Eighteenth Century Collections Online (A Thomson Gale Digital Archive)

Florence, KY, Thomson Gale, 2004
University of Birmingham
https://reviews.history.ac.uk/review/408
Date accessed: 10 December, 2023
Eighteenth Century Collections Online (ECCO) is an immensely ambitious undertaking: over 150,000 texts in an online searchable database. Reviewing ECCO tests any reviewer's knowledge to the limit, and a serious review should consist of reasonably lengthy and thoughtful contributions from a wide variety of scholars. My original intention was to make use of ECCO for a while, and then publish an account based on first-hand experience. However, events have moved forward and, for reasons that will be made clear later, it has become necessary to publish this review more precipitately.
+++
_Task_
Decide whether each statement agrees with the review of Eighteenth Century Collections Online, answering yes or no and quoting the words of the text that settle it. 1. The database holds more than 150,000 texts. 2. The reviewer used the database for a while before writing, as first planned. 3. The reviewer believes a serious review should draw on many scholars.
+++
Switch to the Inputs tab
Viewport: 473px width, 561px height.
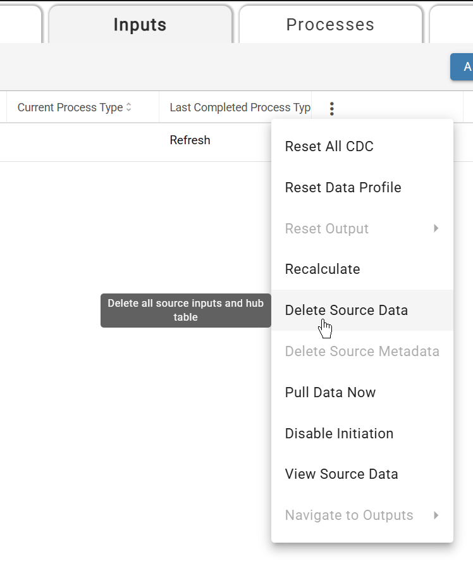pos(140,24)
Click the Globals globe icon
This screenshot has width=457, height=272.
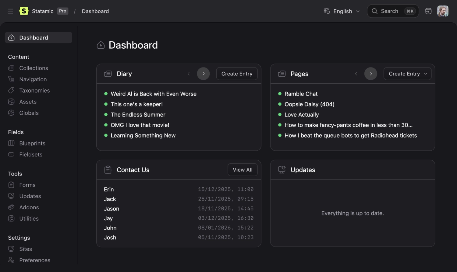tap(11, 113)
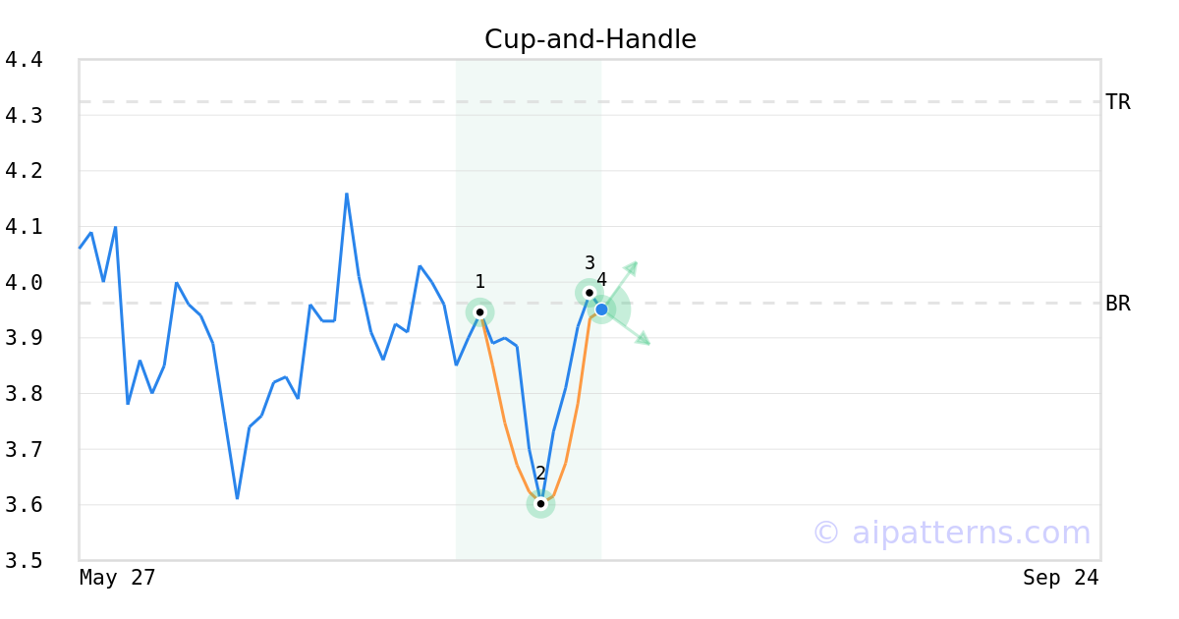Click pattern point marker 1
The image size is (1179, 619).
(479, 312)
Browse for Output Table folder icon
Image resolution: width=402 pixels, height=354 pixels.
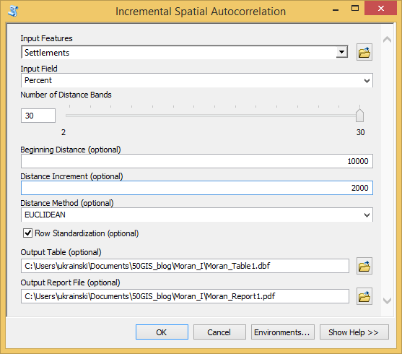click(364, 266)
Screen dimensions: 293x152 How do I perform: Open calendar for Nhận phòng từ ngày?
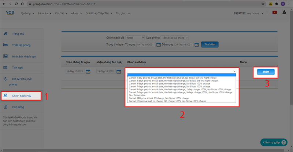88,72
+++
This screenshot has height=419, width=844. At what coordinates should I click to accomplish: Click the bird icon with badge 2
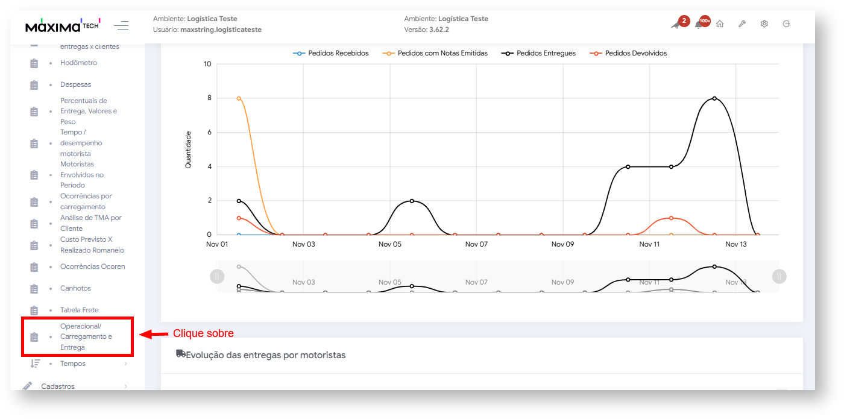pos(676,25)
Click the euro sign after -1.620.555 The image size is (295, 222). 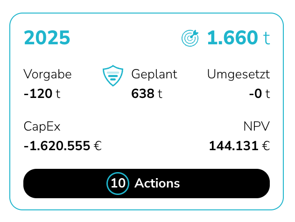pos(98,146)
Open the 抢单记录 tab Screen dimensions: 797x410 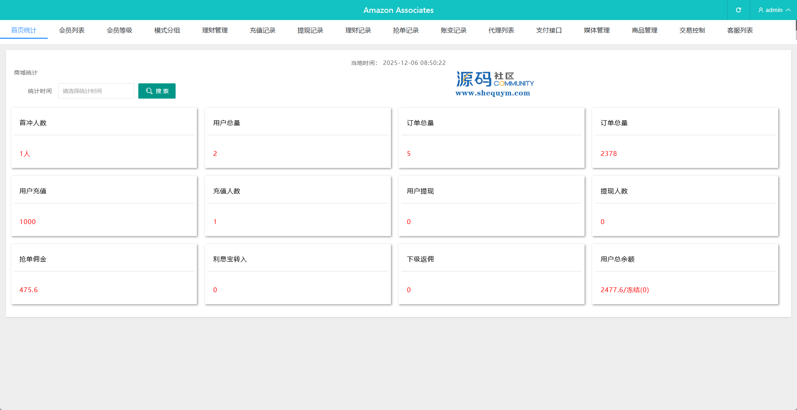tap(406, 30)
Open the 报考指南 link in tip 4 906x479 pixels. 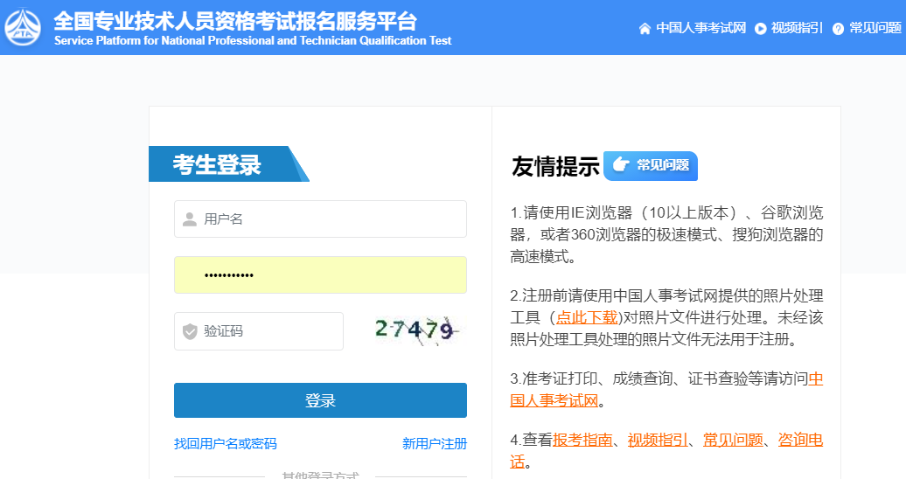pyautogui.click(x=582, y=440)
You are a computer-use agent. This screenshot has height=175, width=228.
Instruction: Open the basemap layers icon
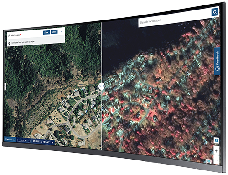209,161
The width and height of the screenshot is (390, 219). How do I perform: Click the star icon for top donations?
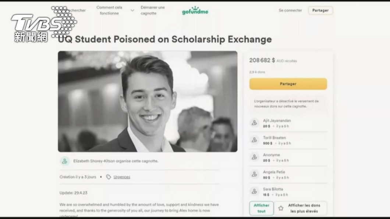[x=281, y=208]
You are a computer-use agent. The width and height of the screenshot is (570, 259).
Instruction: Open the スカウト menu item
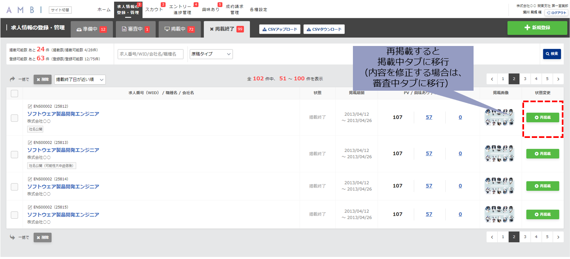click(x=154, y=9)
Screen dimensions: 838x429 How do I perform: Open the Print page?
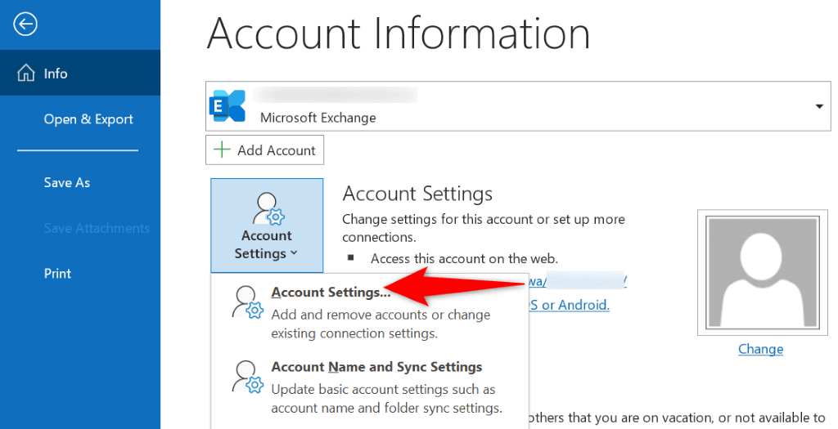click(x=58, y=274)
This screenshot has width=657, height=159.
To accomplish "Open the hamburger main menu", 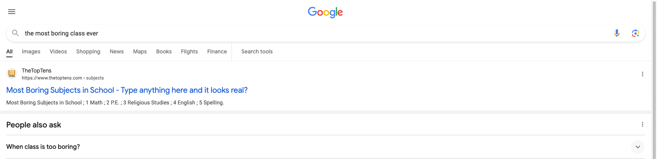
+++
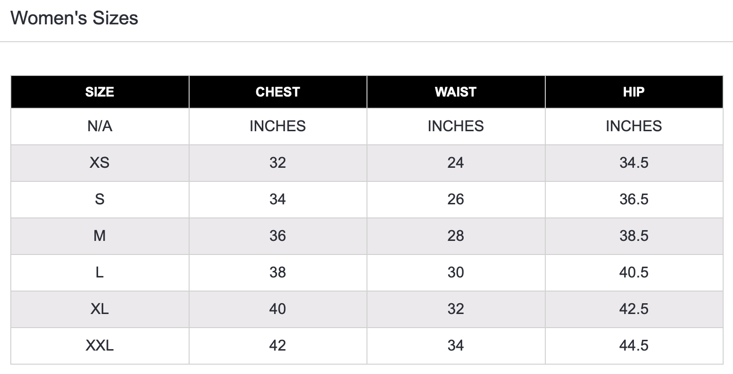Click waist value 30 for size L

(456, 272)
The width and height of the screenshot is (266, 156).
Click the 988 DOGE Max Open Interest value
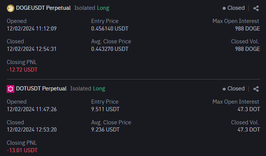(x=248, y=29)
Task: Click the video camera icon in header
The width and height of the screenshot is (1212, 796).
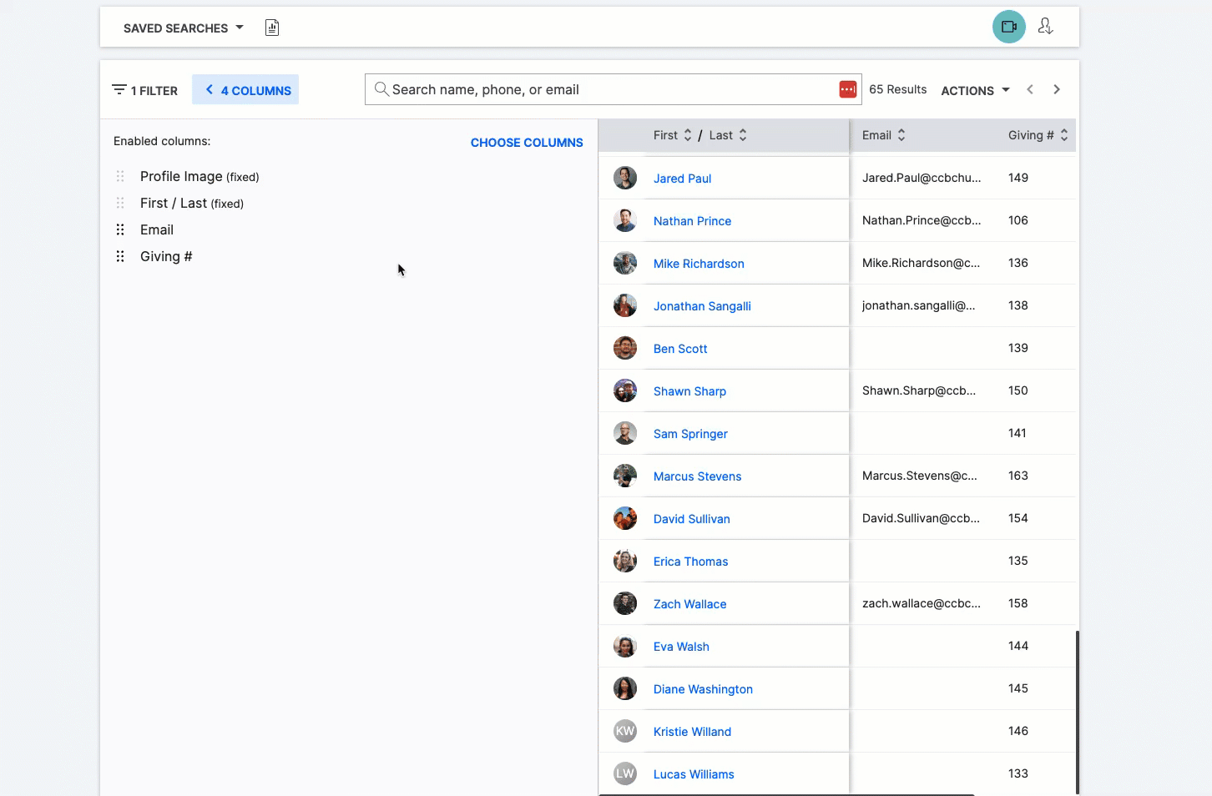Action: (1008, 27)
+++
_Solution to this problem_
1. Yes: "over 150,000 texts in an online searchable database"
2. No: "it has become necessary to publish this review more precipitately"
3. Yes: "a serious review should consist of reasonably lengthy and thoughtful contributions from a wide variety of scholars"